*Provided records*.
# # #
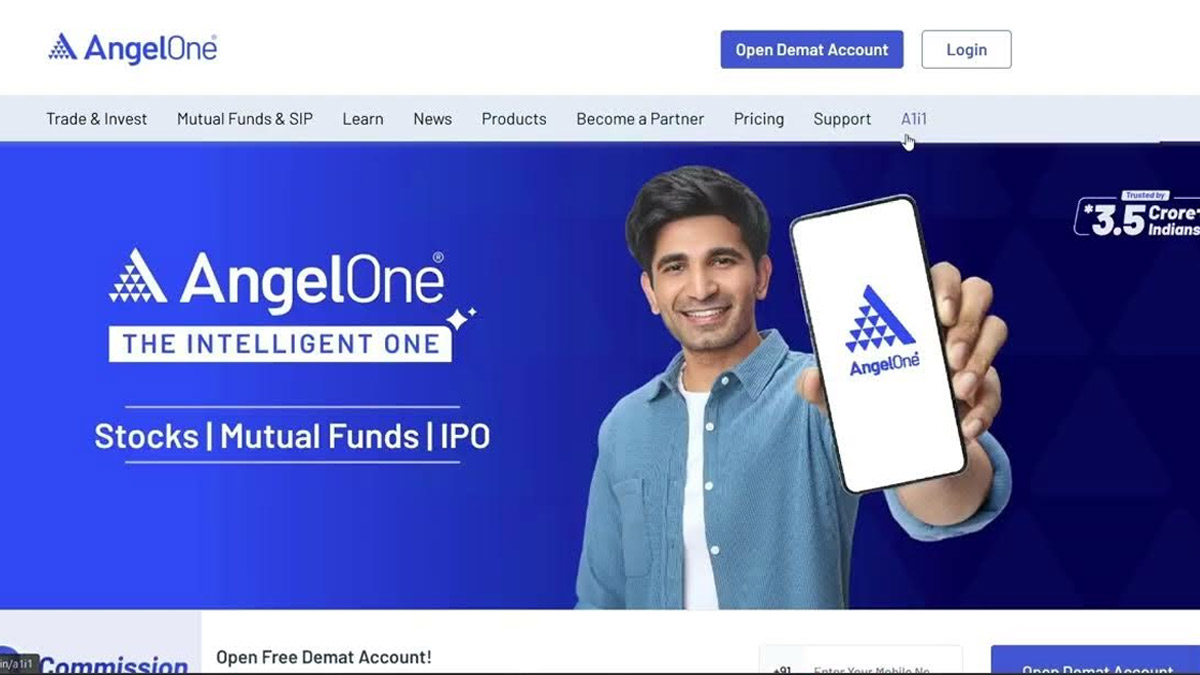Click Open Demat Account button beside mobile field

(1095, 660)
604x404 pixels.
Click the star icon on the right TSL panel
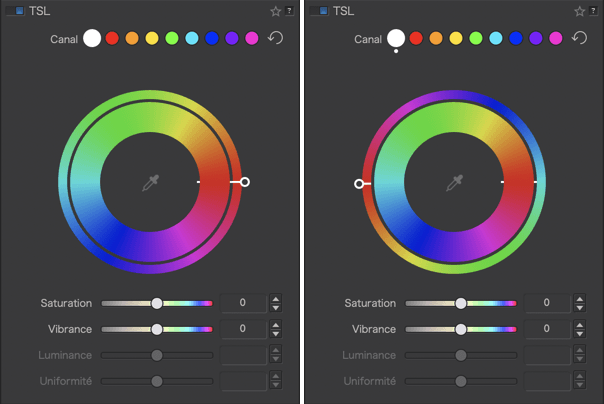click(x=580, y=11)
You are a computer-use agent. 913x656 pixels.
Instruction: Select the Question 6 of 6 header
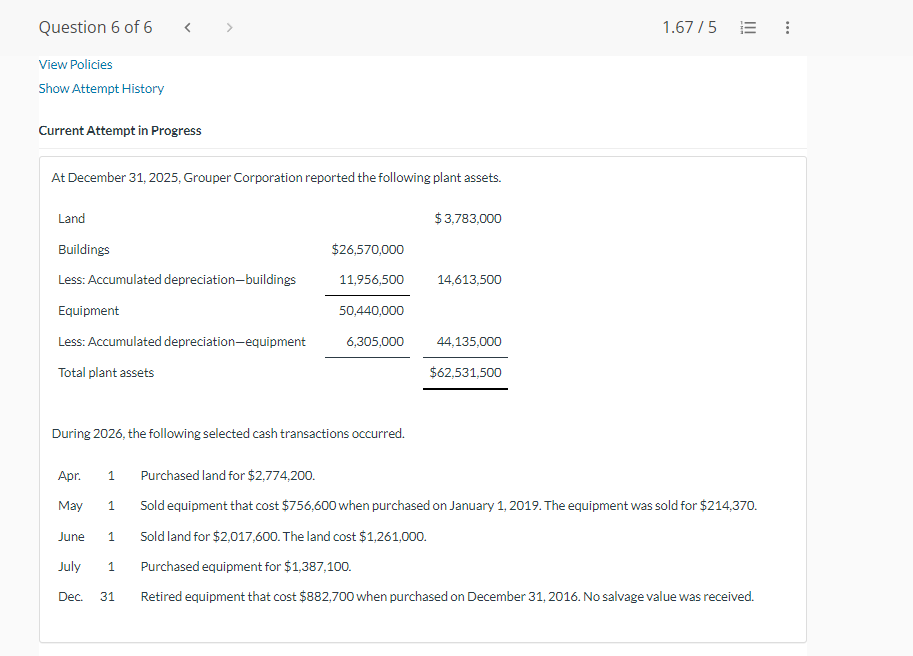pyautogui.click(x=95, y=27)
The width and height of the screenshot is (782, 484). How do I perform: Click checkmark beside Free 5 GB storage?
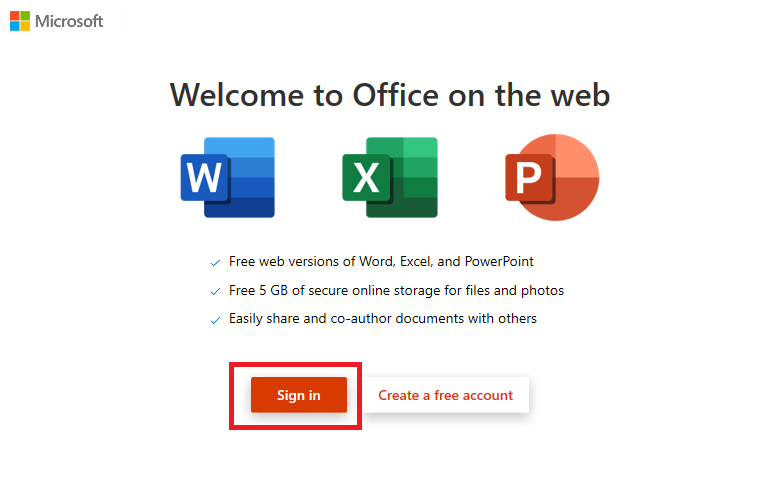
# # #
*Exercise objective*. Everything from the line holding "604x404 pixels." through the last line of the listing should be written out exactly, except for the pictures.

*Task response*.
604x404 pixels.
Click the star icon on the right TSL panel
click(x=580, y=11)
You are a computer-use agent. 913x656 pixels.
Instruction: Select the Question 6 of 6 header
pyautogui.click(x=95, y=27)
The width and height of the screenshot is (782, 484). How do I perform: Click checkmark beside Free 5 GB storage?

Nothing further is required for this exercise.